Experience new challenges to navigating the Mississippi! Can you maneuver around the sand bars and floating logs that lie in your path and avoid attacks by The "Black Rose"?
Resupply your coal or manage your resources and save the time required to stop for more--the choice is yours and the race will go to the captain who makes the right choices!
Typically the winner of the annual Spiel des Jahres award is a family game, appealing more to casual gamers and family gamers, and only of secondary value to more hardcore gamers. There have been exceptions to this rule, of course, but most winners have been somewhat lighter fare.
Mississippi Queen fell squarely into the lighter fare camp. When it won, it was rather roundly dismissed by strategy gamers as a pretty bit of fluff. With the release of the Black Rose expansion however, the game moved into the realm of a strategy game worthy of note by players wanting a deeper gaming experience.
The game still follows the same basic path, or river, as its basic form. A river is created one tile at a time and the players attempt to be the first to navigate it to its end, having picked up two passengers along the way.
The few new rules make all the differnce. The ability to replenish coal along the way is of huge impact on the game. A player may now gamble on using their coal to jet out ahead of the pack, hoping to locate a fuel depot at the right time.
The Black Rose itself is a loose cannon, so to speak, since it is controlled by the player in last place. Use of the Rose can easily put another player in the unenviable posion of last place, meaning they now control the black ship.
The various new hazards also make for a much more interesting game. Logs slow a player, while sand bars can beach a player, possibly putting them out of the game.
Finally, the chance to play a team of ships, two paddlewheelers working in tandem, adds a very fun and very different element to the game.
Anyone playing Mississippi Queen without the benefit of the Black Rose is surely missing out on half the fun. Highly recommended.
I thinks it's difficult to review an expansion, because there are several criteria, and reviewers can disagree on the relative weights of those criteria. Some expansions add complexity to the original game, while others may just add 'chrome.' Some can turn a mediocre original design into a winner, and a few expansions have actually detracted from the original game by adding poorly written or poorly playtested rules. And all expansions must be considered for their fun-factor: do they enhance the fun of the original? Does the expansion breath new life into the original?

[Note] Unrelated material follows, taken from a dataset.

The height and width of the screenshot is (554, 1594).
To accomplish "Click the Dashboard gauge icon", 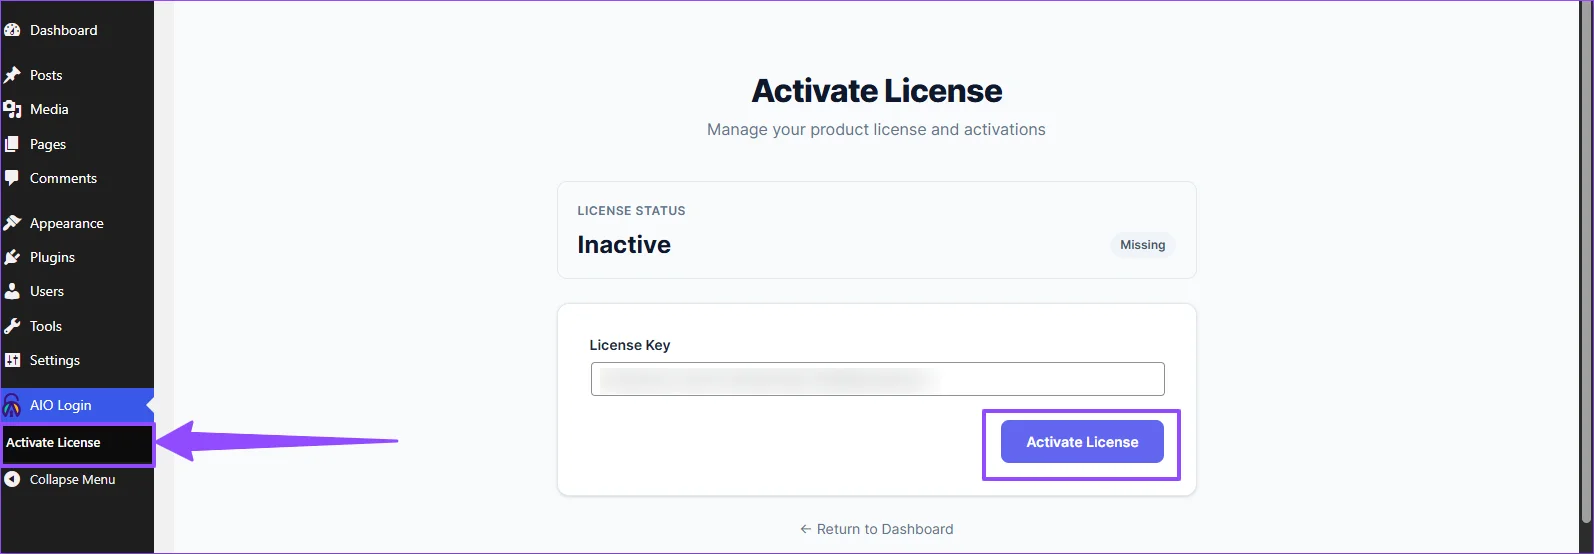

While Black Rose doesn't add significant complexity to the award-winning Mississippi Queen, it also doesn't detract from it. Black Rose certainly adds some 'chrome' with the new tiles and rules, and, of course, that little black sidewheeler we've dubbed Rosie. Based on over 15 plays in our groups, Black Rose definitely enhances the fun, and those who have played it don't want to play Mississippi Queen without it.
So, I'm going to rate Black Rose with 4-stars, like Mississippi Queen, and highly recommend it to all fans of the original.
The Black Rose is one of those expansions that add just a few rules to the basic game, and not much else. As such I would recommend it mostly to those who liked the original Mississippi Queen a lot.
The most important new rules are those that allow a player to control two boats instead of one, and the Black Rose itself - a boat that is controlled by the player in last place. Both of these additions help to solve the problem with the base game of one runaway player getting an unbeatable lead.
Most of the other optional rules - this expansion is nothing but optional rules from which you select the ones you want to play on a game-by-game basis - add small interesting aspects to the game, without changing the overall feel of it.
I don't play Mississippi Queen much, but when I do I always include at least one of the parts from The Black Rose. The basic game seems just a little too . . . basic otherwise.